┌────────

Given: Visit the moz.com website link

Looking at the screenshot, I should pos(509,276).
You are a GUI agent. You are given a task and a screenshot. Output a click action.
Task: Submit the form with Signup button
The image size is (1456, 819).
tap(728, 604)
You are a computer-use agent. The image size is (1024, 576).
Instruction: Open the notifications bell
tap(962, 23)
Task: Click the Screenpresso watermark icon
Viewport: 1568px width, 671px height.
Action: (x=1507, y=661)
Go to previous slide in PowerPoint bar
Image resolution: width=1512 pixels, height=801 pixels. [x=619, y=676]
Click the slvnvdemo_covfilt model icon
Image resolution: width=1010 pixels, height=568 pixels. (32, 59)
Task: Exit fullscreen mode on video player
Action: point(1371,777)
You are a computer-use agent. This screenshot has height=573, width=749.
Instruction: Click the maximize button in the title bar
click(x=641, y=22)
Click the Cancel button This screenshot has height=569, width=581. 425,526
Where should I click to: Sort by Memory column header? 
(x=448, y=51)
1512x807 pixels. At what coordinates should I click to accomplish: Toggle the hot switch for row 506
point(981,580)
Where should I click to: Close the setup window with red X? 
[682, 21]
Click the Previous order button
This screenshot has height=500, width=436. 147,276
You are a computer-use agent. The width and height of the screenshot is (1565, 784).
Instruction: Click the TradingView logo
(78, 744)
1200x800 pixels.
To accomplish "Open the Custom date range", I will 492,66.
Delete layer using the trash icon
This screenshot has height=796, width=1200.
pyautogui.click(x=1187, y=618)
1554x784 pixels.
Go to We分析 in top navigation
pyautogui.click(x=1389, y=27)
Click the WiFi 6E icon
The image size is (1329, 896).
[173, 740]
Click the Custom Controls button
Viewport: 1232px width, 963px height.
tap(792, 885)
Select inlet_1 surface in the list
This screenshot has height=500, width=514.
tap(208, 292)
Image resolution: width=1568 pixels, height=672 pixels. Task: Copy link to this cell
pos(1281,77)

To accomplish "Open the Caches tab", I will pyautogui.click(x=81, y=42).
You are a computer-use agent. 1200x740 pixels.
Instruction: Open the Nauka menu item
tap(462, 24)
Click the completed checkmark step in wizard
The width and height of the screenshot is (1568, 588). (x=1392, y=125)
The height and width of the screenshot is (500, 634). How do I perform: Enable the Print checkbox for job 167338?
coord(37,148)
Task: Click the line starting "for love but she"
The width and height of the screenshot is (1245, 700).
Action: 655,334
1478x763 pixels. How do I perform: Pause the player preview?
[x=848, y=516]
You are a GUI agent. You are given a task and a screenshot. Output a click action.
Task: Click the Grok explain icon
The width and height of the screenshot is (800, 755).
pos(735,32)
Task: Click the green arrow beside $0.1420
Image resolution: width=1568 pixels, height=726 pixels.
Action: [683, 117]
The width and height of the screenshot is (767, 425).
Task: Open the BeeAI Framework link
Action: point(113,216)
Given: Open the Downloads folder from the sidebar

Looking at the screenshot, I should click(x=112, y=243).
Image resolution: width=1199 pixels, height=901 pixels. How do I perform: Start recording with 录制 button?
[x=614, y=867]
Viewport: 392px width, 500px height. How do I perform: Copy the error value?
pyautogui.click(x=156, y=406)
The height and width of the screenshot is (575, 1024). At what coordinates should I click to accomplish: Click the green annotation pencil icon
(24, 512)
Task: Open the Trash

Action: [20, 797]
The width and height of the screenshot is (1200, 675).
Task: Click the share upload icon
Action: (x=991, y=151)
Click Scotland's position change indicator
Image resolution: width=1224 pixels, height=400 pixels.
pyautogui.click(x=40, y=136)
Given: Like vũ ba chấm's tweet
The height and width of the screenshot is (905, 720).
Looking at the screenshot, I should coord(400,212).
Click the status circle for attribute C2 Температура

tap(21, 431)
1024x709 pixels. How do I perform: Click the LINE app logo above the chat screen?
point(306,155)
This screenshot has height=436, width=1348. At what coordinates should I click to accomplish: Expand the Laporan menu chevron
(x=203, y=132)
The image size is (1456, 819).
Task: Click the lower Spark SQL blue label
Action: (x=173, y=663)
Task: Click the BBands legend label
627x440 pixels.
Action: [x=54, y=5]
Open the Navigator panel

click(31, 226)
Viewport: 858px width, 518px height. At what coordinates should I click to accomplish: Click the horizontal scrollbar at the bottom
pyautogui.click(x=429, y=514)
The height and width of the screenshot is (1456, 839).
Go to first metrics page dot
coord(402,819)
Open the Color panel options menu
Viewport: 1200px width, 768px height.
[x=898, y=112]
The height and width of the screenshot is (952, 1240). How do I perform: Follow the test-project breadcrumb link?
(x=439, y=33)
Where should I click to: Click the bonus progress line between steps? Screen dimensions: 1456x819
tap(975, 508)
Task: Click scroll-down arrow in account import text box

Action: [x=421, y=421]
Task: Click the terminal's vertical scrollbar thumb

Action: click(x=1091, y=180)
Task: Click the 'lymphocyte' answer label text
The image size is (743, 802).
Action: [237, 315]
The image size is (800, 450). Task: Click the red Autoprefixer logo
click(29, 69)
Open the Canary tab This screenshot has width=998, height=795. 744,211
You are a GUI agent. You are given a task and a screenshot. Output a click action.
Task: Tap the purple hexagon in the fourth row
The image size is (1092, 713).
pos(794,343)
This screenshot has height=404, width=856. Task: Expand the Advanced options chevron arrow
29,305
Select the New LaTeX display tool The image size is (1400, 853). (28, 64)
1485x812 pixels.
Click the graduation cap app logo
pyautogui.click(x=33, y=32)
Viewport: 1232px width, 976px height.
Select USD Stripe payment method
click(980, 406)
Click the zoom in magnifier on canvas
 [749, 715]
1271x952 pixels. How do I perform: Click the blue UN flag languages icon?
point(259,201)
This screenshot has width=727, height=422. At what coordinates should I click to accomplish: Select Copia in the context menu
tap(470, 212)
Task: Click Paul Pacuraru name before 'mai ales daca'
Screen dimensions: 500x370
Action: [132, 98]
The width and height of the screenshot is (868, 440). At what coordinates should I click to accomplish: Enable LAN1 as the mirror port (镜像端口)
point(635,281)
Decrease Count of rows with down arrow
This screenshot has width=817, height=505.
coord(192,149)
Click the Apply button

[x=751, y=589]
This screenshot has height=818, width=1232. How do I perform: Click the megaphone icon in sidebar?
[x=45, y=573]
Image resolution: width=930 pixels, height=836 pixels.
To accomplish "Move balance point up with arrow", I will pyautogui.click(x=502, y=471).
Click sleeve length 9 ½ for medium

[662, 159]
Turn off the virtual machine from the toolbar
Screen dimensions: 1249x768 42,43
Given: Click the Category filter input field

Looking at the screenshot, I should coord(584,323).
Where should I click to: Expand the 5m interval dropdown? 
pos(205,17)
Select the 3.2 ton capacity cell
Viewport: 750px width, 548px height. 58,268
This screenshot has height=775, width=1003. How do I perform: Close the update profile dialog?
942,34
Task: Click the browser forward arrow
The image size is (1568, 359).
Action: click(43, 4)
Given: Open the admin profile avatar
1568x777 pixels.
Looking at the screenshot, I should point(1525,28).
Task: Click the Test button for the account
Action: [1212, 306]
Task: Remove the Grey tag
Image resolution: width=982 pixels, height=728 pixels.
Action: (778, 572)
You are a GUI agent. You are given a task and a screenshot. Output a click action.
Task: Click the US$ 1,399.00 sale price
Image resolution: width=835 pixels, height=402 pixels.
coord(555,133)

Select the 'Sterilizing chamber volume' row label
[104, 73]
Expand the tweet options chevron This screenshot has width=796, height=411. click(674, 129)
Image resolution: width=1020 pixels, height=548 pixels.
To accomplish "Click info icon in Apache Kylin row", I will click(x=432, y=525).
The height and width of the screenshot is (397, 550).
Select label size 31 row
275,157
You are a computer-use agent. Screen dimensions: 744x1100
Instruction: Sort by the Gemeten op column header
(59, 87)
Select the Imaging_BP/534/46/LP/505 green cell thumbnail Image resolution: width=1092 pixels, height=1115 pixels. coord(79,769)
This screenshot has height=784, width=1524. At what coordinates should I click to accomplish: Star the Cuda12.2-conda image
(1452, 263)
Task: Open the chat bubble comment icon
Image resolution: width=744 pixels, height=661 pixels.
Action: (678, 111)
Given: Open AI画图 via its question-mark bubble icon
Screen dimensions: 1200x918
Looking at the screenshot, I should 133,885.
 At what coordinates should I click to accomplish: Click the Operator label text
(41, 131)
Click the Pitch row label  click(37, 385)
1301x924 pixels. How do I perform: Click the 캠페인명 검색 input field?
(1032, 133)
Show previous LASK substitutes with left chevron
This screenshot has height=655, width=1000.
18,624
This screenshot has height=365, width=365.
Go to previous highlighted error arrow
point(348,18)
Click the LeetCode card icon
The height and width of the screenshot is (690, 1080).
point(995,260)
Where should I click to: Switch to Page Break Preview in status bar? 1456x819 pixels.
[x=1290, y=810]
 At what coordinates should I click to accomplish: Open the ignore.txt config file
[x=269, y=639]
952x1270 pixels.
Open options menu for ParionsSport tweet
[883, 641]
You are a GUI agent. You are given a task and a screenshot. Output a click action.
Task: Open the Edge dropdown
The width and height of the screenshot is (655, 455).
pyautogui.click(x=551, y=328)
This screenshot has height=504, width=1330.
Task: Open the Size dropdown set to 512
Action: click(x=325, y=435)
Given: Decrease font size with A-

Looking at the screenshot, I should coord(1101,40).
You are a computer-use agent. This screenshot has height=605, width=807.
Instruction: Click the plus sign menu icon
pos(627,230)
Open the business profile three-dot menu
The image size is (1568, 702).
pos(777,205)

└────────

- **What you need to do**:
Please retype the rows from the very beginning up to and including the line containing "tap(962, 23)", keeping every character as it is.

- **Finished exercise**:
Given: Visit the moz.com website link

Looking at the screenshot, I should pos(509,276).
You are a GUI agent. You are given a task and a screenshot. Output a click action.
Task: Submit the form with Signup button
The image size is (1456, 819).
tap(728, 604)
You are a computer-use agent. The image size is (1024, 576).
Instruction: Open the notifications bell
tap(962, 23)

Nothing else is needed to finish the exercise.